Improving opportunities for student success: Mother-tongue education in Cameroon

A teacher guides student learning in one of the Kom-medium experimental schools in the study. This and other studies have indicated that instruction in the language students speak at home leads to greater success in school.

(August 2012) The Global Partnership for Education (GPE) recently convened a meeting of its Community of Practice for Early Grade Reading. SIL is one of the development partners participating in this effort to improve education for children in developing countries. Among those who shared research and led discussion at the meeting was Dr. Steve Walter, one of SIL’s senior literacy and education consultants and Associate Professor of Language Development at the Graduate Institute of Applied Linguistics. Walter presented the results of a study evaluating the effectiveness of mother-tongue-first multilingual education in the Central African nation of Cameroon.

In the area where the research was carried out, Kom is the primary language spoken, but English is the language of instruction in local schools. In 2007, SIL introduced an experimental program in which twelve schools were designated to provide classroom instruction in Kom (the students’ first language) through Grade 3.* Research gathered during the past five years of the program indicates that students in the Kom mother-tongue program scored better in almost every measure of student progress.

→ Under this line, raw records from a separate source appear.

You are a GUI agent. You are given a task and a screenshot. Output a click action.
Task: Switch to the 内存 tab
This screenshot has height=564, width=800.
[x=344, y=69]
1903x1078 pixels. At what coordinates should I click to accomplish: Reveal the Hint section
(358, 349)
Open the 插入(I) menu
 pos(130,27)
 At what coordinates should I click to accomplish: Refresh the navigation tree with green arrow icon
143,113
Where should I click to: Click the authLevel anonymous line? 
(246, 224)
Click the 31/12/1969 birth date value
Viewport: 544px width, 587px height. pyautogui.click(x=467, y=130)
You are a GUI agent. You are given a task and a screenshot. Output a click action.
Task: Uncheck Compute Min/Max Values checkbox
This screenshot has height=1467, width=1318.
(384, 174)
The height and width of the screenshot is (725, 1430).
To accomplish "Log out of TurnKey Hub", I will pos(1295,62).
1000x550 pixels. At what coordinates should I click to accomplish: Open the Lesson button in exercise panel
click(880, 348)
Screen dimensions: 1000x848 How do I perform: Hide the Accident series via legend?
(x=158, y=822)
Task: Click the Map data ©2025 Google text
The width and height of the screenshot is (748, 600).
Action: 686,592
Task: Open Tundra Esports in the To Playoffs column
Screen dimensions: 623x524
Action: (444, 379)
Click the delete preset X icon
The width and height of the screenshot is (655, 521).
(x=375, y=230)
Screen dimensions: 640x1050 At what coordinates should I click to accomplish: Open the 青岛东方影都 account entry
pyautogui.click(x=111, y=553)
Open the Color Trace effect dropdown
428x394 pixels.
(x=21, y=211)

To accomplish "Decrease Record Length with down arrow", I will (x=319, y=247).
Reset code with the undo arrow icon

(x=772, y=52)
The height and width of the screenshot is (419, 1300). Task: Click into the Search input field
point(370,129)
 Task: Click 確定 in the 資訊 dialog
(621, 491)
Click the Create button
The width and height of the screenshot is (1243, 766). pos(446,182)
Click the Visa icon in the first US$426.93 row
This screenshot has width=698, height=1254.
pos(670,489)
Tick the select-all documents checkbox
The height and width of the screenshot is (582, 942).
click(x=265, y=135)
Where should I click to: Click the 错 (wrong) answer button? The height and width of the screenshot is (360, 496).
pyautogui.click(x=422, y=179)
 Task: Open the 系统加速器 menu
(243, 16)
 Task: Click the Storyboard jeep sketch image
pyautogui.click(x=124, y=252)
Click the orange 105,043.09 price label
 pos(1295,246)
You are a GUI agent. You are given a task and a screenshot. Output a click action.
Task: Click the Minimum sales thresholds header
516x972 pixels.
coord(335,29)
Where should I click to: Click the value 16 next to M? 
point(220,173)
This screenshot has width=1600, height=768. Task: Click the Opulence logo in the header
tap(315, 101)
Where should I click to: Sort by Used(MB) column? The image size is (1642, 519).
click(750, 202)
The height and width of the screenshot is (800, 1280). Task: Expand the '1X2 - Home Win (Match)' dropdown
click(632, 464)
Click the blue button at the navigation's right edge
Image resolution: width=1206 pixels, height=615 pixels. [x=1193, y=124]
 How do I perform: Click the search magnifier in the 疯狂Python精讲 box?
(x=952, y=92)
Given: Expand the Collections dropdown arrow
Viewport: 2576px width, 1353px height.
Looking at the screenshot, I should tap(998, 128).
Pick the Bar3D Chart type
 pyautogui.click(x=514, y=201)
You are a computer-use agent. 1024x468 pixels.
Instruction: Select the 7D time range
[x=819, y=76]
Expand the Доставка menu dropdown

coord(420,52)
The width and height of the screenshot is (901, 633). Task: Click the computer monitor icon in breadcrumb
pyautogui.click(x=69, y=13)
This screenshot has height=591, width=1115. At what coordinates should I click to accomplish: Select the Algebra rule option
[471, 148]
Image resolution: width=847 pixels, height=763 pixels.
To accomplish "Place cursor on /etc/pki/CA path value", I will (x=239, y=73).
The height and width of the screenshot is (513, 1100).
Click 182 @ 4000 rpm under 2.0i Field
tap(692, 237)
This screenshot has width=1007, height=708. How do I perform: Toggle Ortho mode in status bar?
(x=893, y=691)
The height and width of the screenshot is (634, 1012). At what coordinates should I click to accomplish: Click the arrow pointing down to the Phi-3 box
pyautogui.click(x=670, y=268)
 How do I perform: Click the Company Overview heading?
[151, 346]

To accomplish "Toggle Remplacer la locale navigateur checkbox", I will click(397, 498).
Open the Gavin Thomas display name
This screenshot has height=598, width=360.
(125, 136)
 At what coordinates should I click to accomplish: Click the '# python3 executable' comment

In contrast, assessments indicate that the students in the study’s twelve English-medium comparison schools are struggling to learn to read. In fact, this group’s test results all the way through Grade 5 are very similar to what one would expect from random guessing. In his presentation, Walter emphasized the distinction between learning to read and learning a foreign language—two very different skills. He states, “Reading is vastly easier to teach when the target language of reading instruction is one the learner understands and speaks well.” Conversely, students who attend school in a language that is foreign to them (often a second language for the teacher as well), encounter great difficulty in mastering the basics of education while simultaneously struggling to learn a foreign language.

While the benefit of the mother-tongue-first model is clear, Walter also notes that these first three years of mother-tongue instruction are not sufficient to provide ongoing academic success, as test scores of students from the Kom-medium schools decline quite dramatically once students enter English-medium instruction in Grade 4. He proposes that students would be better served by a “late exit” model which continues some mother-tongue instruction while also providing more time to master English in preparation for English-only instruction.

*During this time, students also study English as one of their school subjects (oral English in Grades 1 and 2, with students learning to read and write English in Grade 3). From Grade 4 onward, English is the medium of instruction in all schools.